Write out the rows word for word, starting from the first one and ending with the line that contains "center [1880, 135].". Include both the first and last lines.
* BEGIN Listing *
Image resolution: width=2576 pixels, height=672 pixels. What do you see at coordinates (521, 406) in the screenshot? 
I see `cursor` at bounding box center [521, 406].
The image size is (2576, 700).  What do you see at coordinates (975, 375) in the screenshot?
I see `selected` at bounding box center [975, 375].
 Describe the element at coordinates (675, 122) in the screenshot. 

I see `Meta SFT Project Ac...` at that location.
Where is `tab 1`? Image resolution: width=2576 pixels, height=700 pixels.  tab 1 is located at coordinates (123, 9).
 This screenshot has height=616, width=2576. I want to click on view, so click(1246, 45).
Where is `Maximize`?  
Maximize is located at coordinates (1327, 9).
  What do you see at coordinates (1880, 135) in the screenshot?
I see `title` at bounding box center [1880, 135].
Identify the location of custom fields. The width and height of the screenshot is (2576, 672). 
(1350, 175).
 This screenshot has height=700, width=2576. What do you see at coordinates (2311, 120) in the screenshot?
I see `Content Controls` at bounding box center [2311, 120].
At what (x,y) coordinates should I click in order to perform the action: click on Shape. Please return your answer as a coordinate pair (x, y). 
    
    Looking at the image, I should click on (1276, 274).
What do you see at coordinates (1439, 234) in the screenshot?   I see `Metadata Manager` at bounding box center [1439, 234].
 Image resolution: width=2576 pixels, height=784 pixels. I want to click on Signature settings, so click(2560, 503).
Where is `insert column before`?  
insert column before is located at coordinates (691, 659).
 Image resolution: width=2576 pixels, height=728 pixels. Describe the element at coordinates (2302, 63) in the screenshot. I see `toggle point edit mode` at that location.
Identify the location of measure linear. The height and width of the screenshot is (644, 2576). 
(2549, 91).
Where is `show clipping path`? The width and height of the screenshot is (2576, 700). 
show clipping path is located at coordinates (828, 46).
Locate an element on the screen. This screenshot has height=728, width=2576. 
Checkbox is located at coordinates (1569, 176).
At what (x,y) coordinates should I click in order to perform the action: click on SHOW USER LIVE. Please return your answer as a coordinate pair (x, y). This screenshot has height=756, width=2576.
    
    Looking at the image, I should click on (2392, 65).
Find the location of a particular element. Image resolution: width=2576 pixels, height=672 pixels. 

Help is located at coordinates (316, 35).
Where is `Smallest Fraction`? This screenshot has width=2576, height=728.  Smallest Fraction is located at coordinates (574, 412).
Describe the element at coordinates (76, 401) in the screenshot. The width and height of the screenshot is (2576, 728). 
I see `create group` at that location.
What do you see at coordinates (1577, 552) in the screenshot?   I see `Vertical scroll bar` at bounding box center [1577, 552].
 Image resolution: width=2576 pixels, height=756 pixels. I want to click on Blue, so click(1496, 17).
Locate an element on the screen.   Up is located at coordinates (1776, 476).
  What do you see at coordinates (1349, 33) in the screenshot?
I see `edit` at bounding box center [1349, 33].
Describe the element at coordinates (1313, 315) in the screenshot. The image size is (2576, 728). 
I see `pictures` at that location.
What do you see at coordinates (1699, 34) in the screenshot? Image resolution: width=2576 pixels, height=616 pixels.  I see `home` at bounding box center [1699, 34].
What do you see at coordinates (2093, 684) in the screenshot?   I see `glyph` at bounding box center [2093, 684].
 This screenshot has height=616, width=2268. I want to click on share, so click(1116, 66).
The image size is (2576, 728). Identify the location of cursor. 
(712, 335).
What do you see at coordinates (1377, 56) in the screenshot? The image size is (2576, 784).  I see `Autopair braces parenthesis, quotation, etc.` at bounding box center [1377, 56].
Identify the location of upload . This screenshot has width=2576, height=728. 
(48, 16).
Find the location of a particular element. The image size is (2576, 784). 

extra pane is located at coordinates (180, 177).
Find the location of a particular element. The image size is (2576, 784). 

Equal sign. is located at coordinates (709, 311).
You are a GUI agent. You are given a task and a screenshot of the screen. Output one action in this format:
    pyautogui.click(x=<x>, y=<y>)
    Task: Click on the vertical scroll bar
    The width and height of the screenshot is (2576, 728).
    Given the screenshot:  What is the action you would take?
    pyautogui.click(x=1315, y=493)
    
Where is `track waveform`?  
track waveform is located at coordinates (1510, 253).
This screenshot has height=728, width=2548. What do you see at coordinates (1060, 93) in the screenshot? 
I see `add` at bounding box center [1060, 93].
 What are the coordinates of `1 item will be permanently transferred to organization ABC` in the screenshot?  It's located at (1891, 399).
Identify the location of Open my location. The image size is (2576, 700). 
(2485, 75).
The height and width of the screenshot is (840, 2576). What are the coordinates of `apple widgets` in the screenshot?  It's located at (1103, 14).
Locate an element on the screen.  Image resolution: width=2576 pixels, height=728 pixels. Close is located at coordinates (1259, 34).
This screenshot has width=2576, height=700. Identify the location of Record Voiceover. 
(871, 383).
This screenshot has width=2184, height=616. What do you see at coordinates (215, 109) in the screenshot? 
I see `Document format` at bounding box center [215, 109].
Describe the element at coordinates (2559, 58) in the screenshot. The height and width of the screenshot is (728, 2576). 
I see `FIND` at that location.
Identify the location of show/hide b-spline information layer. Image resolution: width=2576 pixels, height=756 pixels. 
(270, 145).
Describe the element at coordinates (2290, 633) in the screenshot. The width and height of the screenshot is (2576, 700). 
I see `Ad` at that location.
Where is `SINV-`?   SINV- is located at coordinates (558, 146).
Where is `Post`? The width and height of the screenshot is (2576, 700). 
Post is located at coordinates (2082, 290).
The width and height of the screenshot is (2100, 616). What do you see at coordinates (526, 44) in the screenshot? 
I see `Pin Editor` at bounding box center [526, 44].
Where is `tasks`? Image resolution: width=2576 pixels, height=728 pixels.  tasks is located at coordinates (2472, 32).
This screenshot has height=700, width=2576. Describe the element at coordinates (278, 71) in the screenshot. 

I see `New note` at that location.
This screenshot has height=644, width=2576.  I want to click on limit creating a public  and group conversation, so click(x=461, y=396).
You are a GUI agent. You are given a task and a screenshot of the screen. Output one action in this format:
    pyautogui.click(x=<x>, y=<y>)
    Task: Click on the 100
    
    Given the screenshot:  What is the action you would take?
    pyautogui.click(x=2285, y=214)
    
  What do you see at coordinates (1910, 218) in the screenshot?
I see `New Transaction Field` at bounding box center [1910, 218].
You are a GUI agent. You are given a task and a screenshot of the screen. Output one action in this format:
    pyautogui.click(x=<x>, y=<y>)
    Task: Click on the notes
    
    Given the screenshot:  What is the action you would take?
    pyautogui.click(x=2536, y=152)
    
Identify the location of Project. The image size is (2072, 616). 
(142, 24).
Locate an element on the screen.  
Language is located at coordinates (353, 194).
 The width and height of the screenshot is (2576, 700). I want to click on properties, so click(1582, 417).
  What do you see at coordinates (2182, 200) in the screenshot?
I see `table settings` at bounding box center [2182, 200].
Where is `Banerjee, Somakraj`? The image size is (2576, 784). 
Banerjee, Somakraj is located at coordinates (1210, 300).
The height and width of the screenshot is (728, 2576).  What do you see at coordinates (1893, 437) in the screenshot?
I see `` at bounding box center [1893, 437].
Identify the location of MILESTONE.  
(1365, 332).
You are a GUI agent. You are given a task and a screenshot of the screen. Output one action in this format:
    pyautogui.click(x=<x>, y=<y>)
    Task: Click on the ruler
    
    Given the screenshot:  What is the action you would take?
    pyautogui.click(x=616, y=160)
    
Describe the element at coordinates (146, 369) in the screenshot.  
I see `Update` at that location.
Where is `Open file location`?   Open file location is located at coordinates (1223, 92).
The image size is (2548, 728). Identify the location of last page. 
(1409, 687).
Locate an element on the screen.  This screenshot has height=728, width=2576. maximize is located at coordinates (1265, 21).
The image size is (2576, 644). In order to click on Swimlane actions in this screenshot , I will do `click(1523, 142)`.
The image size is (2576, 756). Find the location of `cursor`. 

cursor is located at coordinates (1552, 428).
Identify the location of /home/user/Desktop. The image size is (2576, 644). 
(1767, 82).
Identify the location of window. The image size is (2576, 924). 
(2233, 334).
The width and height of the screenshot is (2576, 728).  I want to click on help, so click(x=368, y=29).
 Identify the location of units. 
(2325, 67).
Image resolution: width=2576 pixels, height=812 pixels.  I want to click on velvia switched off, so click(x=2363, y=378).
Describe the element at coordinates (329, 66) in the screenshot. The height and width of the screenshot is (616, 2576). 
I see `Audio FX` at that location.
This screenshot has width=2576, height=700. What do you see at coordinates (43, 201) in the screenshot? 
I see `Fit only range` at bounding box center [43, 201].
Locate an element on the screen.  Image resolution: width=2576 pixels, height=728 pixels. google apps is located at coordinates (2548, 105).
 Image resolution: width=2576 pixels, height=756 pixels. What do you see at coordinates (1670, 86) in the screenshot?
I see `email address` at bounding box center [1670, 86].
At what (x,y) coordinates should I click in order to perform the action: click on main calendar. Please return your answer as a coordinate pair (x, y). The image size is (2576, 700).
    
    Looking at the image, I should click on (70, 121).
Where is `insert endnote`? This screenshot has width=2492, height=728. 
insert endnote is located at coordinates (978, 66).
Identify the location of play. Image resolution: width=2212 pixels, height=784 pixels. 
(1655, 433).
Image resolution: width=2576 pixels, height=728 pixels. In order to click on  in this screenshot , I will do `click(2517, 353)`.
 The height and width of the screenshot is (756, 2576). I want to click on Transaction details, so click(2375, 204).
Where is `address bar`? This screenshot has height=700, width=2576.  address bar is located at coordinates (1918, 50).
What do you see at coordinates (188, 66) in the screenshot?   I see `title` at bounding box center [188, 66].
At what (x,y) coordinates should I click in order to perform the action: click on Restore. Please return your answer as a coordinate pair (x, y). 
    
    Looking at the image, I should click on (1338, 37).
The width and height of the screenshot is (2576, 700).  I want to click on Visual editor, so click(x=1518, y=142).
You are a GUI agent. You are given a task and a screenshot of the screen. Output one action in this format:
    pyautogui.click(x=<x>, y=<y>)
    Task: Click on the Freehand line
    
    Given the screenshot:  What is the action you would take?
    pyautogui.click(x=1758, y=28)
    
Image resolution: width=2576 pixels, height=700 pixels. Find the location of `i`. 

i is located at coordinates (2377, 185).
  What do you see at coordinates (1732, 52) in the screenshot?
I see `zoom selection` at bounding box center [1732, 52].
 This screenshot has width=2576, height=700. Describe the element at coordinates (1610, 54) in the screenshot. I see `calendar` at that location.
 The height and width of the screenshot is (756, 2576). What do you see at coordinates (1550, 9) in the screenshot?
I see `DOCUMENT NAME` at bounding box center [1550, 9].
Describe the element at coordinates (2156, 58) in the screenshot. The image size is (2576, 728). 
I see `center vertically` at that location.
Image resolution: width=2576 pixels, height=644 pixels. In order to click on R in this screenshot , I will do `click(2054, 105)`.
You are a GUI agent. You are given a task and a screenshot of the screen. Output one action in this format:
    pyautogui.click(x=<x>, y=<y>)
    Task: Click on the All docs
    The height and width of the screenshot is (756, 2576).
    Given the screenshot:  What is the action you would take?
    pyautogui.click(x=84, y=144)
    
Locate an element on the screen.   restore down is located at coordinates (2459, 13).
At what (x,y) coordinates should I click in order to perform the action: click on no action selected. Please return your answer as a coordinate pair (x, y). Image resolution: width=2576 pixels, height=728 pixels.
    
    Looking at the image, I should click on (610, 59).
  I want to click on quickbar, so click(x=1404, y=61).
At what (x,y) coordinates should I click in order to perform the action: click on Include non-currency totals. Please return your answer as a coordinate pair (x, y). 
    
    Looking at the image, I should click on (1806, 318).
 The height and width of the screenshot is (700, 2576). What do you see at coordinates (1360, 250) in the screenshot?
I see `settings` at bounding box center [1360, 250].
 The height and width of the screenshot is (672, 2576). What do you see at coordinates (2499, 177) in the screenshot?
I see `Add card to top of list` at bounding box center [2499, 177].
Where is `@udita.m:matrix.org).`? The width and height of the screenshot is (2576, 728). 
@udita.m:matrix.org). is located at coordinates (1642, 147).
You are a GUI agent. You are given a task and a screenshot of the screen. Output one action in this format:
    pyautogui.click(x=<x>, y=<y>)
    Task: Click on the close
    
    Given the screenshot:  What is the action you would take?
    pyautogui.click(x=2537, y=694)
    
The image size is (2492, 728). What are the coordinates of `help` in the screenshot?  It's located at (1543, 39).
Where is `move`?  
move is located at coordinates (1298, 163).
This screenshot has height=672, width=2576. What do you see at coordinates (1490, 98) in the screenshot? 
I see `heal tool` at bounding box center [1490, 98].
* END Listing *
Right answer:
Image resolution: width=2576 pixels, height=672 pixels. What do you see at coordinates (521, 406) in the screenshot? 
I see `cursor` at bounding box center [521, 406].
The image size is (2576, 700).  What do you see at coordinates (975, 375) in the screenshot?
I see `selected` at bounding box center [975, 375].
 Describe the element at coordinates (675, 122) in the screenshot. 

I see `Meta SFT Project Ac...` at that location.
Where is `tab 1`? Image resolution: width=2576 pixels, height=700 pixels.  tab 1 is located at coordinates (123, 9).
 This screenshot has height=616, width=2576. I want to click on view, so click(1246, 45).
Where is `Maximize`?  
Maximize is located at coordinates (1327, 9).
  What do you see at coordinates (1880, 135) in the screenshot?
I see `title` at bounding box center [1880, 135].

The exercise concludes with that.